• Walter Pound
    202
    I read a summary of it, but I haven't read the article yet. I know that Prof. Shoemaker is trying to defend the possibility that time could still pass and nothing changes. It looked like that was what you were arguing, right?
  • Metaphysician Undercover
    13.1k

    Yes, that's what I was arguing. It seems quite clear that it is a possibility. All you have to do is assume that there is a limit to the shortest time period required for change to occur, then conceive of an even shorter time period. In other words, even the smallest possible change requires a quantity of time, and we can always conceive of a shorter period of time. For example, if change requires a Planck length of time, we can still conceive of a time period of less than a Planck length. In that shorter time period no change would occur.

    Looks like you have to pay to read that article.
  • Terrapin Station
    13.8k


    If you're requiring soundness you had no argument either. Because it's false that time is anything but change/motion.
  • Terrapin Station
    13.8k


    I'm familiar with the Shoemaker paper. When the freezes coincide, no time passes anywhere until the next thaw. The only sense in which time passes when one freeze (but not all) occur is from the perspective of one of the zones in which a freeze does not occur. Time does not pass in the zone where the freeze occurred.
  • Metaphysician Undercover
    13.1k

    I know that's how you feel, you've already made that quite clear. However, with no intent to hurt your feelings, I must tell you that your feelings are quite irrelevant in this matter. So you might just pull your heart off your sleeve and discuss the issue rationally. This is not the place for special pleading, you've produced no argument for your assertion. I produced an argument to back up my claim and you rejected it on the basis that you feel it is false.
  • Terrapin Station
    13.8k


    Producing an incoherent argument is worthless.

    The problem is that I couldn't care less if you don't realize that time is the same thing as change/motion. All it takes is simple observation re what we're doing--functionally, that is--whenever we're referring to or utilizing time in any manner, combined with the complete lack of evidence or coherent argument that time could be anything else. But there's no reason that I'd particularly care if you don't realize this. It's not my problem that you'd have false or incoherent beliefs.
  • Metaphysician Undercover
    13.1k

    You saw what NoAxioms wrote, we don't use "time" and "change" in similar ways. you're assertions are completely wrong.
  • Terrapin Station
    13.8k
    You saw what NoAxioms wrote, we don't use "time" and "change" in similar ways. you're assertions are completely wrong.Metaphysician Undercover

    A la you're thinking that I'm saying something about conventional language usage?
  • Metaphysician Undercover
    13.1k

    I don't know what you're saying.
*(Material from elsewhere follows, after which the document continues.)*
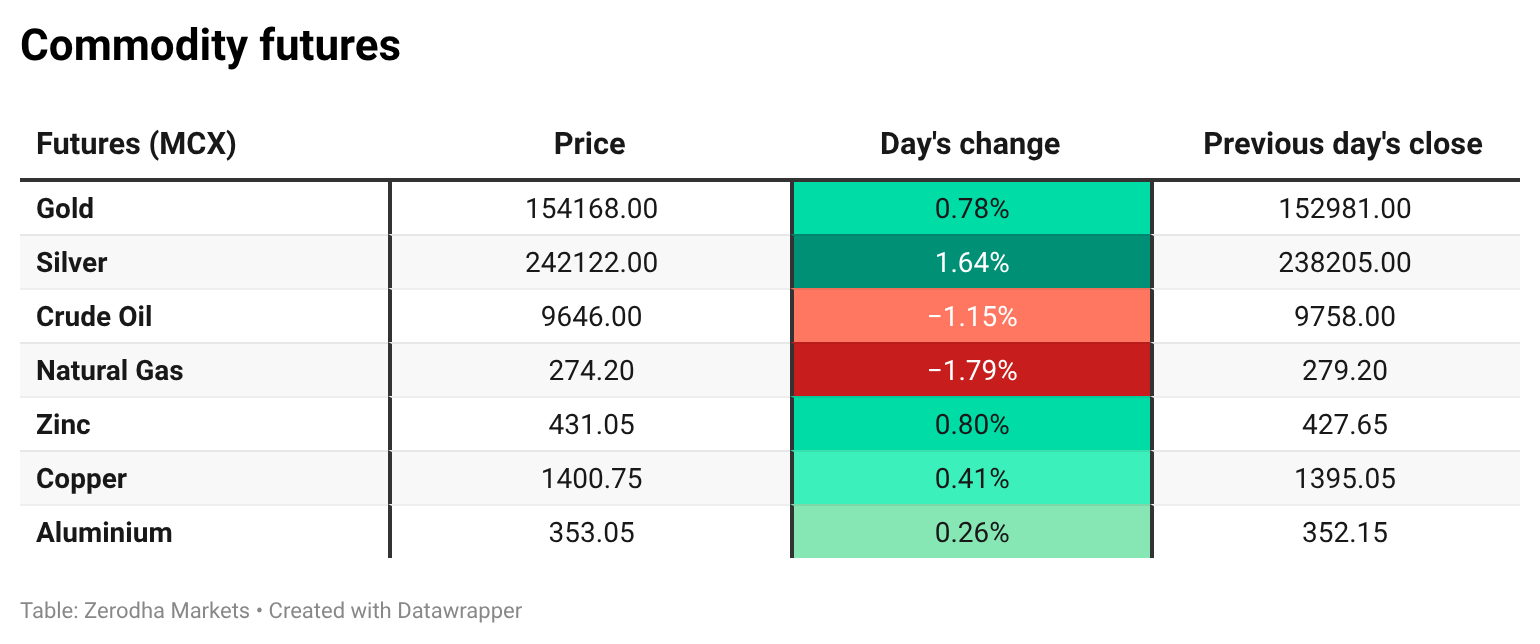Click Copper previous close 1395.05
This screenshot has width=1540, height=644.
1344,479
It appears nonsensical according to conventional language use, and the philosophy I've studied. Yet you keep asserting it over and over again as if it's meaningful, without backing up this claim with any sort of argument od explanation.

    Time is not change, it's a parameter of measurement of change. So your claim that time is change is just like your nonsensical claim that size is an object. I really cannot see how it makes sense to you.
  • bill harris
    12
    Although GRT indeed gives the possibility of Time-travel, the fundamental metric of de Sitter indicates that there is far too little energy in our own particular universe to accomplish this.
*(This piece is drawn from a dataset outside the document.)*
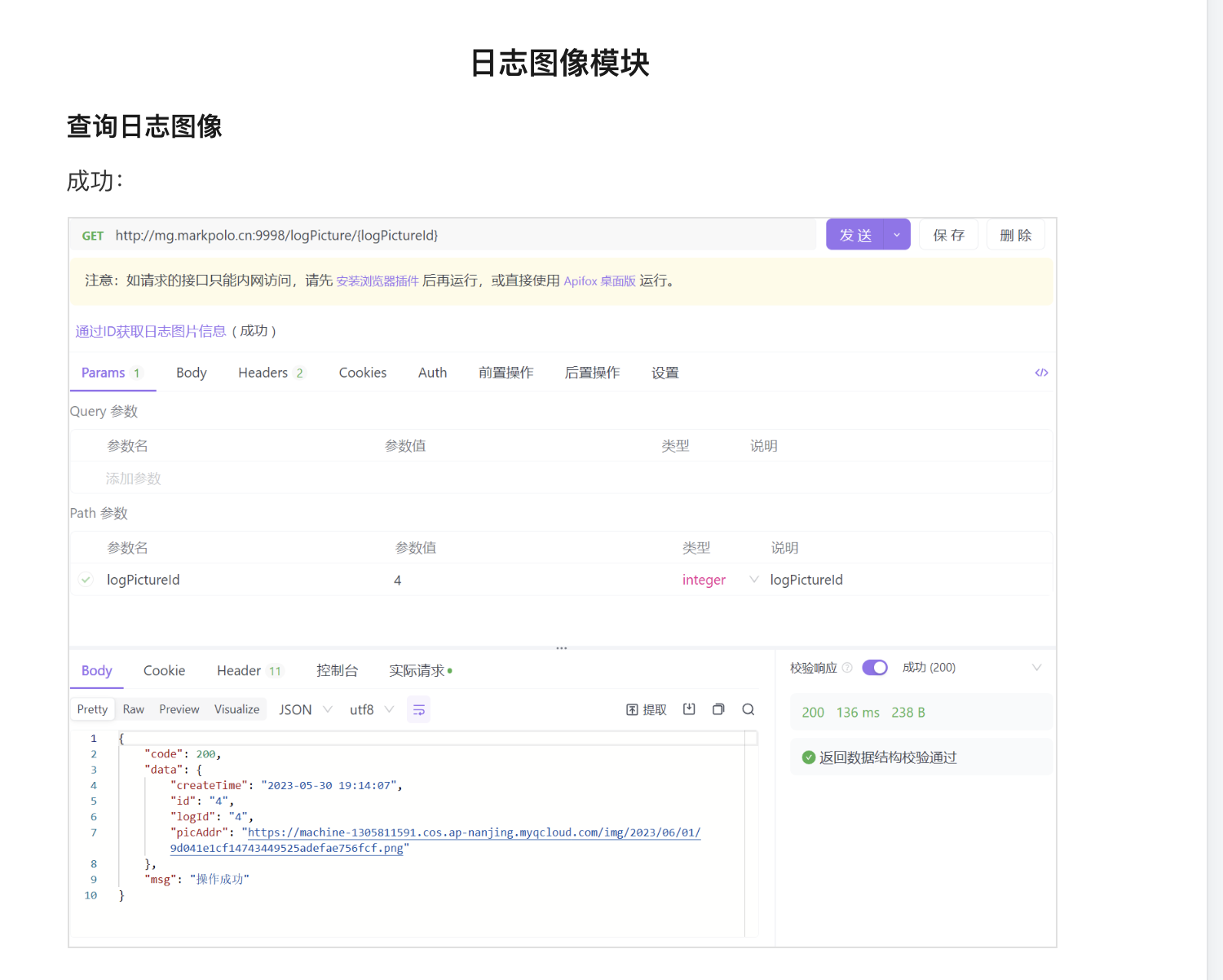Uncheck the logPictureId path parameter
Image resolution: width=1223 pixels, height=980 pixels.
tap(86, 580)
    Moreover, because most all of your equations in cosmology are not arrow-of time designated, the equations therein are reversible: ie not only Einstein, but also The Schrodinger and back to laPlace.

    What also seems evident is that the process of Emergence itself gives the arrow of time that's not present on a lower level.
  • SophistiCat
    2.2k
    I think you are mixing two unrelated issues. Time travel is not the same as reversing the arrow of time: as you correctly point out, fundamental physics is time-reversible, so from that point of view all that's needed to go backwards in time is just a sign change in the equations. But empirically such reversal would be indistinguishable from the "normal" chronology: you wouldn't suddenly be able to remember the future. - unlike the case of the "real" time travel.
  • Tomseltje
    220
    Sounds to me like you traveled about a year into the future, just like we all do. Travel into the future seems effortless. It's not doing it that's the trick.noAxioms

    You misunderstood, the time difference with the traveler and the time passed on earth is only 1 second, though to travel 1 second into the future compared to the rest on earth took a year. When we talk about time travel we usually means creating a difference in experienced passing of time compared to the ones experiencing the regular pace of time on earth.

    Assuming time travel is to the past, as is typically assumed, it is impossible, period. A-theory has nothing to do with that.noAxioms

    Maybe a typical assumption, but since there was no indication that this was intended, it could just as well mean time travel to the future. Theoretically we can even travel to the past, our scientific models allow for that, it just requires some practically impossible implementations at the moment.

    High speed isn't required to do it.noAxioms

    high speed is just one of the options, being subjected to a different amount of gravity also works, hence strictly spoken your head ages quicker than your feet since your head is subjected to less gravity than your feet on earth when standing up straight.
    The higher your speed, the slower time goes for you, if travel at the speed of light, time stands still. The more gravity the slower time goes for you as well.